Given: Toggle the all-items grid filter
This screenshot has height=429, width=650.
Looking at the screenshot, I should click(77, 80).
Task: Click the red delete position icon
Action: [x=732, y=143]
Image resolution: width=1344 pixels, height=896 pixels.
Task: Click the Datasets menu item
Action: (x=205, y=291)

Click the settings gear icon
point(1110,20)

******************************

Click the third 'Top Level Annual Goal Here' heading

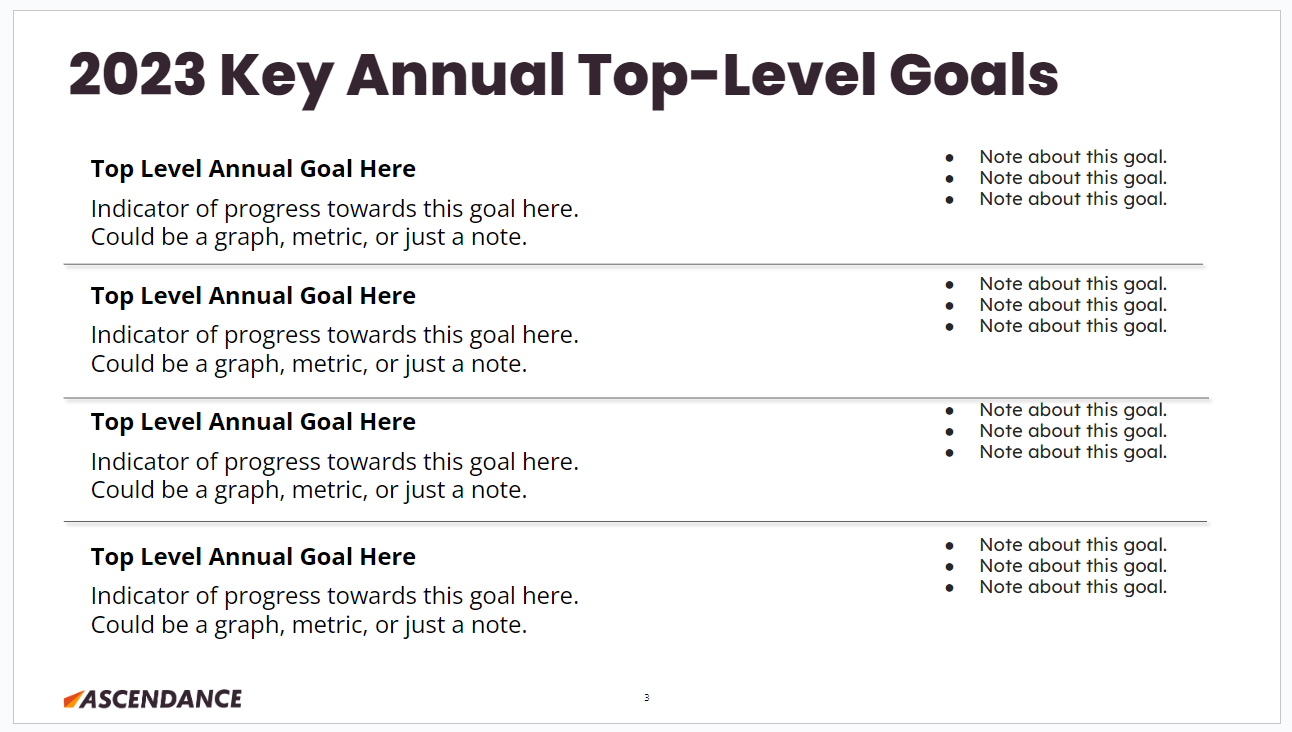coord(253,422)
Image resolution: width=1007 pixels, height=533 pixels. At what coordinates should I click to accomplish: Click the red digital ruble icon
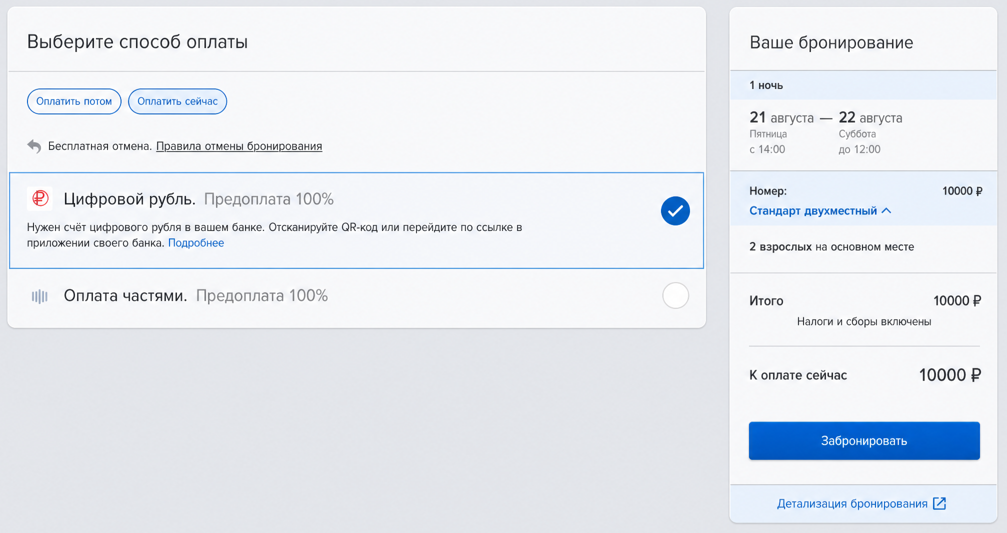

******************************

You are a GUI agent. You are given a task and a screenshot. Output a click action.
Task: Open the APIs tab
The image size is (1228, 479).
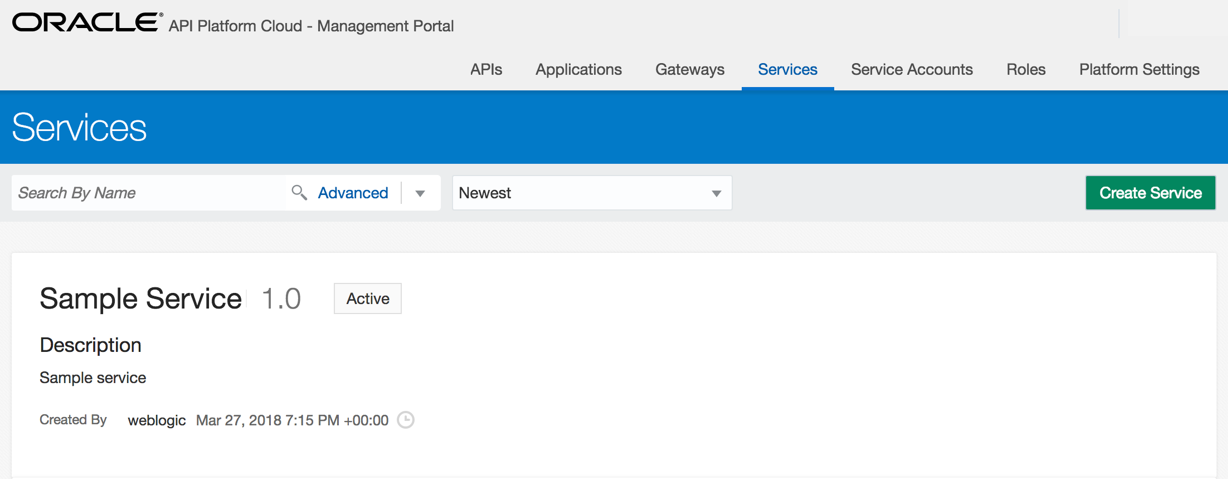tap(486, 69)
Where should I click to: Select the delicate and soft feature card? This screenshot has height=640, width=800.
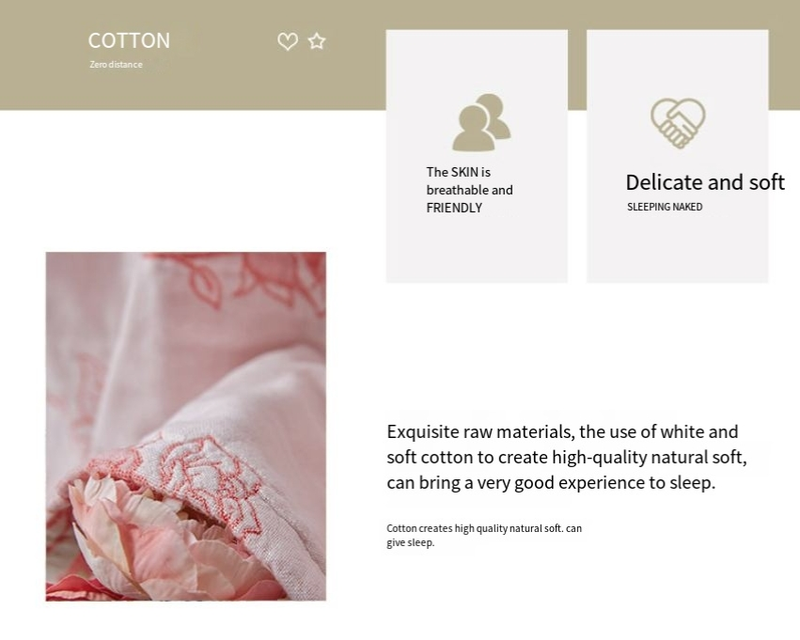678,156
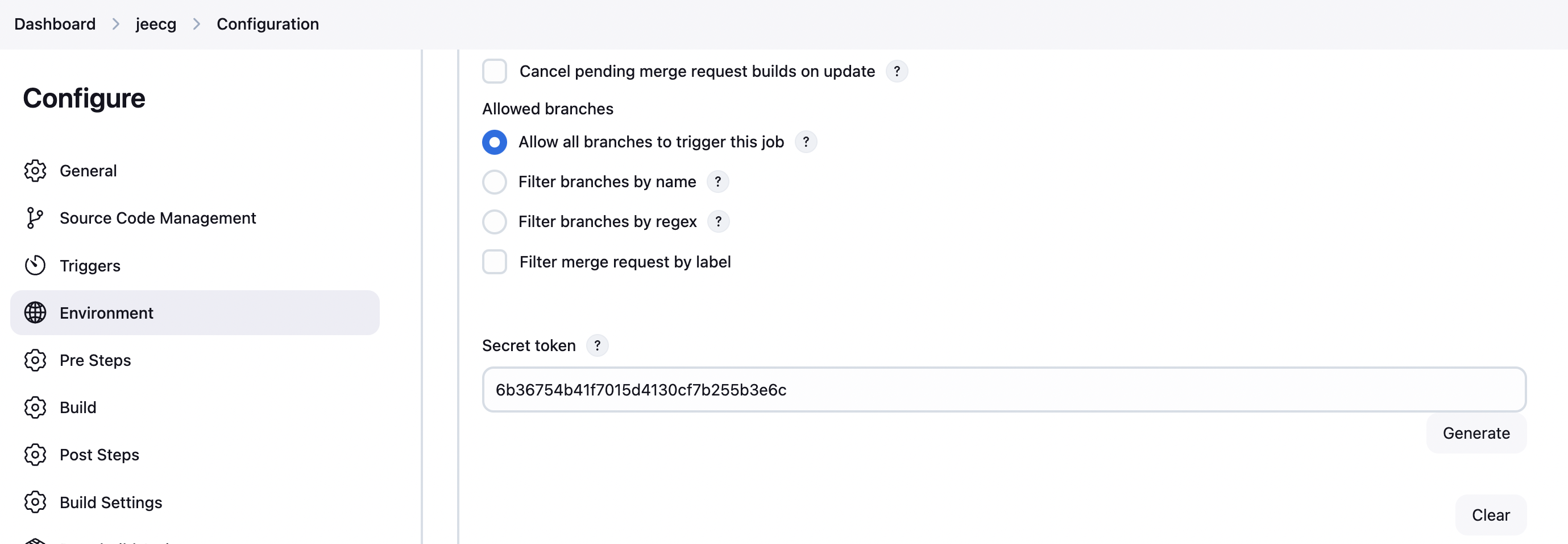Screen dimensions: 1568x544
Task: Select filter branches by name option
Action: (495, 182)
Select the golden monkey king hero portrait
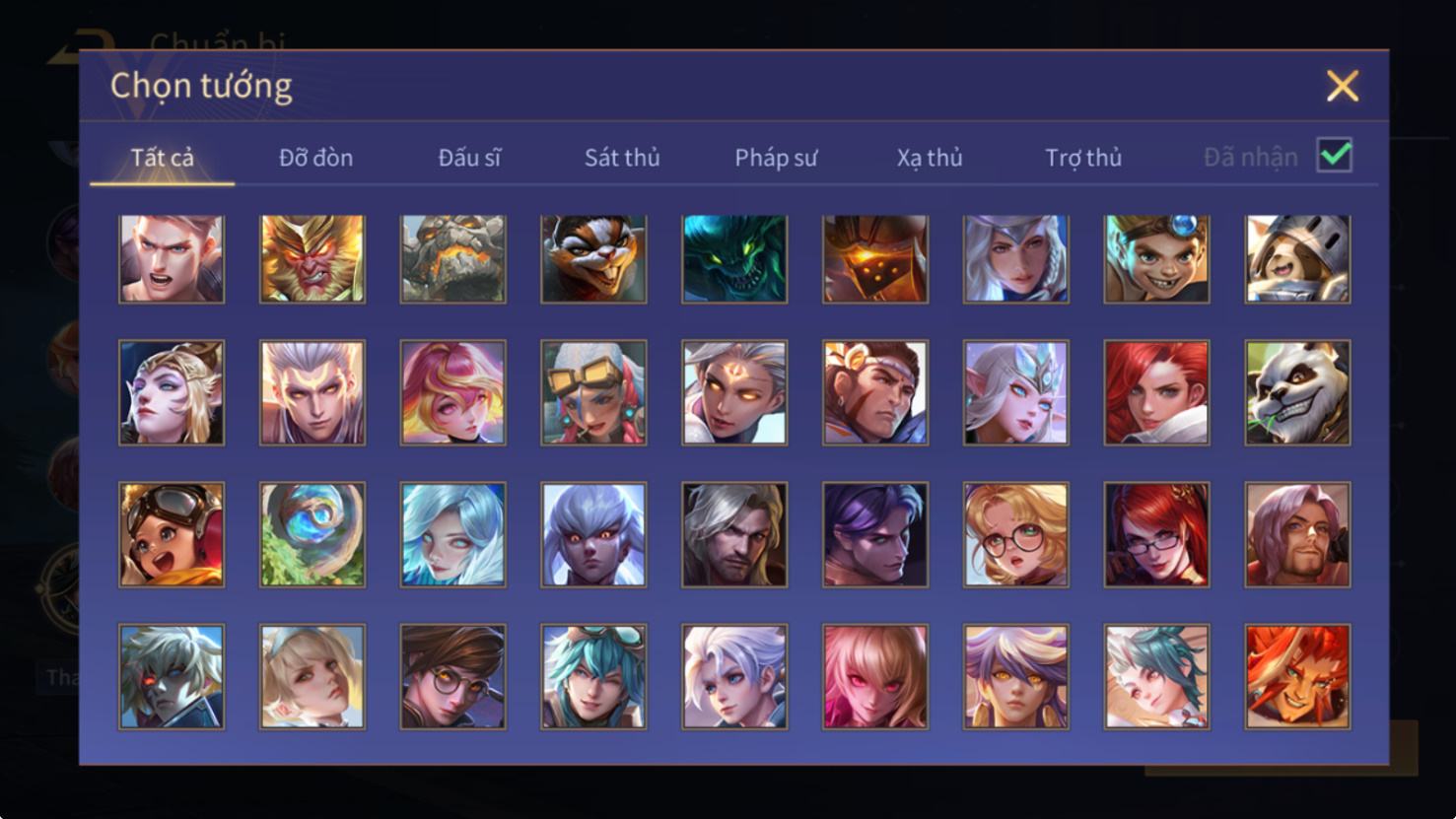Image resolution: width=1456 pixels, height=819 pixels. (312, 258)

******************************

Task statement → Above are records with pictures. Reproduce exactly only the lines from the line with "Click the third" through the line with "Image resolution: width=1007", both ends included, and leave the pictures out.

Reply to the exercise →
Click the third 'Top Level Annual Goal Here' heading

coord(253,422)
Image resolution: width=1007 pixels, height=533 pixels. At what coordinates should I click to accomplish: Click the red digital ruble icon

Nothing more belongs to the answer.